Your task: Return the entries below in full. Keep every word as it is.
++++ Supplied data ++++
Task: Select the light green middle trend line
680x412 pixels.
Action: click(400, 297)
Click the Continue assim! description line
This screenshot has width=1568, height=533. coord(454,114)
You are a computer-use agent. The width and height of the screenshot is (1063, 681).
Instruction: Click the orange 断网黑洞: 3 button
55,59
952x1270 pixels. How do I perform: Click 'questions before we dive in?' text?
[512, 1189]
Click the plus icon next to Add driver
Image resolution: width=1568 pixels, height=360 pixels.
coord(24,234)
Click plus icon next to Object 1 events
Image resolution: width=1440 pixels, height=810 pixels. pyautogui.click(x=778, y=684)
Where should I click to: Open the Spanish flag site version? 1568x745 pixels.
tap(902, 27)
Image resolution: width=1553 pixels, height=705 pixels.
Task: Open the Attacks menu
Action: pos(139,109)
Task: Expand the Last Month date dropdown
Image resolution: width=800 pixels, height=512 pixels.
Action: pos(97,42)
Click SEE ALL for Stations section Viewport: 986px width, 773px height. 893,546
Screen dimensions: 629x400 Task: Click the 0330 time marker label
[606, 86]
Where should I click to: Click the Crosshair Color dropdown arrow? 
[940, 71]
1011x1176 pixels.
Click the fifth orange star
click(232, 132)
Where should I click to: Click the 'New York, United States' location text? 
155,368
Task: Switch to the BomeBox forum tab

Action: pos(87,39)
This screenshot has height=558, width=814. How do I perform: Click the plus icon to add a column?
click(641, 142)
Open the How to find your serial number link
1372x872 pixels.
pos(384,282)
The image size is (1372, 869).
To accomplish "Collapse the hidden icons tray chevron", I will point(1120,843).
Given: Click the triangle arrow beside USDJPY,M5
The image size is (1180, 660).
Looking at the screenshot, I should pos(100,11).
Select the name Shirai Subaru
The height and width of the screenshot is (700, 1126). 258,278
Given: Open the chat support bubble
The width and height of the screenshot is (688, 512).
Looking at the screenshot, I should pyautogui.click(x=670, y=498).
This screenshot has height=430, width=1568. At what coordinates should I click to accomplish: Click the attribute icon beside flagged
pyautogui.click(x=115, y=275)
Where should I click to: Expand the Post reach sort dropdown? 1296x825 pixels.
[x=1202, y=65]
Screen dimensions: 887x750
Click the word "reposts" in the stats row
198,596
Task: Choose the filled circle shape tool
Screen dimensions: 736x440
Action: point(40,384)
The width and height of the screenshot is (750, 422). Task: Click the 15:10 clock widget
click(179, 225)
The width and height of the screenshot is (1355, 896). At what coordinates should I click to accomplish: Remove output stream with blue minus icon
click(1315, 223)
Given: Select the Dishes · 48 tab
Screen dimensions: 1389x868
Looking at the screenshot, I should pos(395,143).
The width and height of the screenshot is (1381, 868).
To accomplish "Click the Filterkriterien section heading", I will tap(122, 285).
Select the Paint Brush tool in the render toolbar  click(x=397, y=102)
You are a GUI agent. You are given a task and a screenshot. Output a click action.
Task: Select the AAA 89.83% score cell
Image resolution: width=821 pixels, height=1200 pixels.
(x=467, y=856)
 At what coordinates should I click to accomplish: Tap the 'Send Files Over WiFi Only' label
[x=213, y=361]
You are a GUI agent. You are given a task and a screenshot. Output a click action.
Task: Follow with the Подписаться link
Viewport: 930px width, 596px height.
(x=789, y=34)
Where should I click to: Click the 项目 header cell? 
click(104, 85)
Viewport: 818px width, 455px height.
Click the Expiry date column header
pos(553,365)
++++
Result:
Task: Select the light green middle trend line
680x412 pixels.
Action: click(400, 297)
Click the Continue assim! description line
This screenshot has width=1568, height=533. coord(454,114)
You are a computer-use agent. The width and height of the screenshot is (1063, 681).
Instruction: Click the orange 断网黑洞: 3 button
55,59
952x1270 pixels. How do I perform: Click 'questions before we dive in?' text?
[512, 1189]
Click the plus icon next to Add driver
Image resolution: width=1568 pixels, height=360 pixels.
coord(24,234)
Click plus icon next to Object 1 events
Image resolution: width=1440 pixels, height=810 pixels. pyautogui.click(x=778, y=684)
Where should I click to: Open the Spanish flag site version? 1568x745 pixels.
tap(902, 27)
Image resolution: width=1553 pixels, height=705 pixels.
Task: Open the Attacks menu
Action: pos(139,109)
Task: Expand the Last Month date dropdown
Image resolution: width=800 pixels, height=512 pixels.
Action: pos(97,42)
Click SEE ALL for Stations section Viewport: 986px width, 773px height. 893,546
Screen dimensions: 629x400 Task: Click the 0330 time marker label
[606, 86]
Where should I click to: Click the Crosshair Color dropdown arrow? 
[940, 71]
1011x1176 pixels.
Click the fifth orange star
click(232, 132)
Where should I click to: Click the 'New York, United States' location text? 
155,368
Task: Switch to the BomeBox forum tab

Action: pos(87,39)
This screenshot has height=558, width=814. How do I perform: Click the plus icon to add a column?
click(641, 142)
Open the How to find your serial number link
1372x872 pixels.
pos(384,282)
The image size is (1372, 869).
To accomplish "Collapse the hidden icons tray chevron", I will point(1120,843).
Given: Click the triangle arrow beside USDJPY,M5
The image size is (1180, 660).
Looking at the screenshot, I should pos(100,11).
Select the name Shirai Subaru
The height and width of the screenshot is (700, 1126). 258,278
Given: Open the chat support bubble
The width and height of the screenshot is (688, 512).
Looking at the screenshot, I should pyautogui.click(x=670, y=498).
This screenshot has height=430, width=1568. At what coordinates should I click to accomplish: Click the attribute icon beside flagged
pyautogui.click(x=115, y=275)
Where should I click to: Expand the Post reach sort dropdown? 1296x825 pixels.
[x=1202, y=65]
Screen dimensions: 887x750
Click the word "reposts" in the stats row
198,596
Task: Choose the filled circle shape tool
Screen dimensions: 736x440
Action: point(40,384)
The width and height of the screenshot is (750, 422). Task: Click the 15:10 clock widget
click(179, 225)
The width and height of the screenshot is (1355, 896). At what coordinates should I click to accomplish: Remove output stream with blue minus icon
click(1315, 223)
Given: Select the Dishes · 48 tab
Screen dimensions: 1389x868
Looking at the screenshot, I should pos(395,143).
The width and height of the screenshot is (1381, 868).
To accomplish "Click the Filterkriterien section heading", I will tap(122, 285).
Select the Paint Brush tool in the render toolbar  click(x=397, y=102)
You are a GUI agent. You are given a task and a screenshot. Output a click action.
Task: Select the AAA 89.83% score cell
Image resolution: width=821 pixels, height=1200 pixels.
(x=467, y=856)
 At what coordinates should I click to accomplish: Tap the 'Send Files Over WiFi Only' label
[x=213, y=361]
You are a GUI agent. You are given a task and a screenshot. Output a click action.
Task: Follow with the Подписаться link
Viewport: 930px width, 596px height.
(x=789, y=34)
Where should I click to: Click the 项目 header cell? 
click(104, 85)
Viewport: 818px width, 455px height.
Click the Expiry date column header
pos(553,365)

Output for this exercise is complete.